昔から仕事でお世話になっていた人で、仙人みたいな人がいる。
うまく言葉では伝わらないが、見かけは「私服の真面目な公務員」。中身が「ミニマリスト」とも「究極倹約家」とも言えるような人なんだが、話口調は仙人のような穏やかさ。50歳くらいなのに、達観している。 欲という欲を全てどこかに置いてきた人。
かれこれ10年以上の付き合いになるのだが、当時40代前半だった彼も、多少は欲があった。

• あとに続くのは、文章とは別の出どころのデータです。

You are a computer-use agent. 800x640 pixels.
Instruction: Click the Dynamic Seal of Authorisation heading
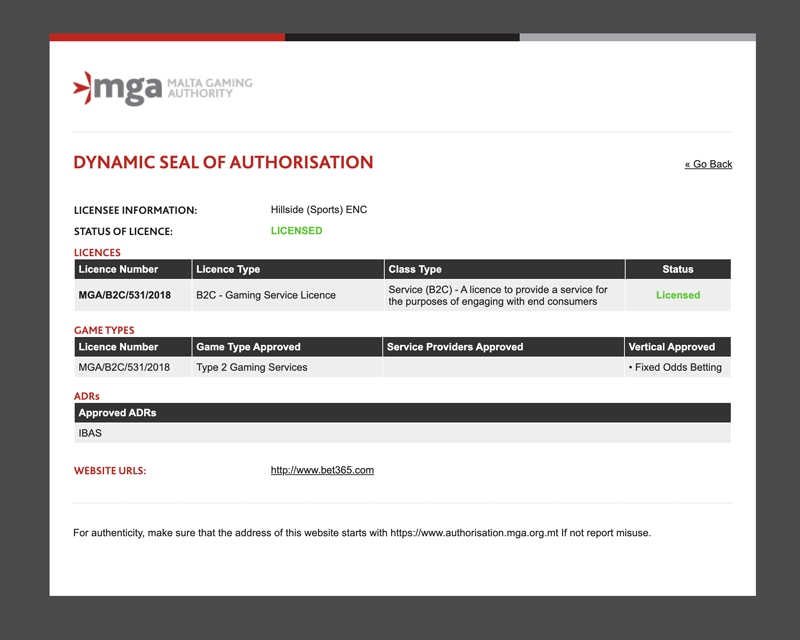(x=223, y=163)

独身なのだが、彼女らしき人はいたようだし、趣味の登山のために結構しっかり登山ギアを買い揃えていて、それなりの贅沢を自分なりに楽しんでいた。よく1人で飲みにも行っていたようだし、「仕事と趣味の両立が上手い人」という印象だった。
近頃、私が独立したことでお世話になることが多くなり、話す時間も増えたのだが、久々に深く話すと色々達観していた。
前までは毎朝コーヒーを飲むのが好きだったけど、コーヒーは高いし買いに行くのが面倒なので、お客さんからもらったお茶しか飲まない
家に帰って寝るより事務所で5時間位仮眠取ったほうが仕事のパフォーマンスがあがる
外食もコンビニも嫌になっちゃって、昼は車の中でキャンプ道具で昼飯を調理してる
山登りは忙しくて行けないから、仕事の合間に秘境の天然温泉が湧くところに行って足湯してるだけで満足(ちなみに場所は教えてくれない。山奥らしい)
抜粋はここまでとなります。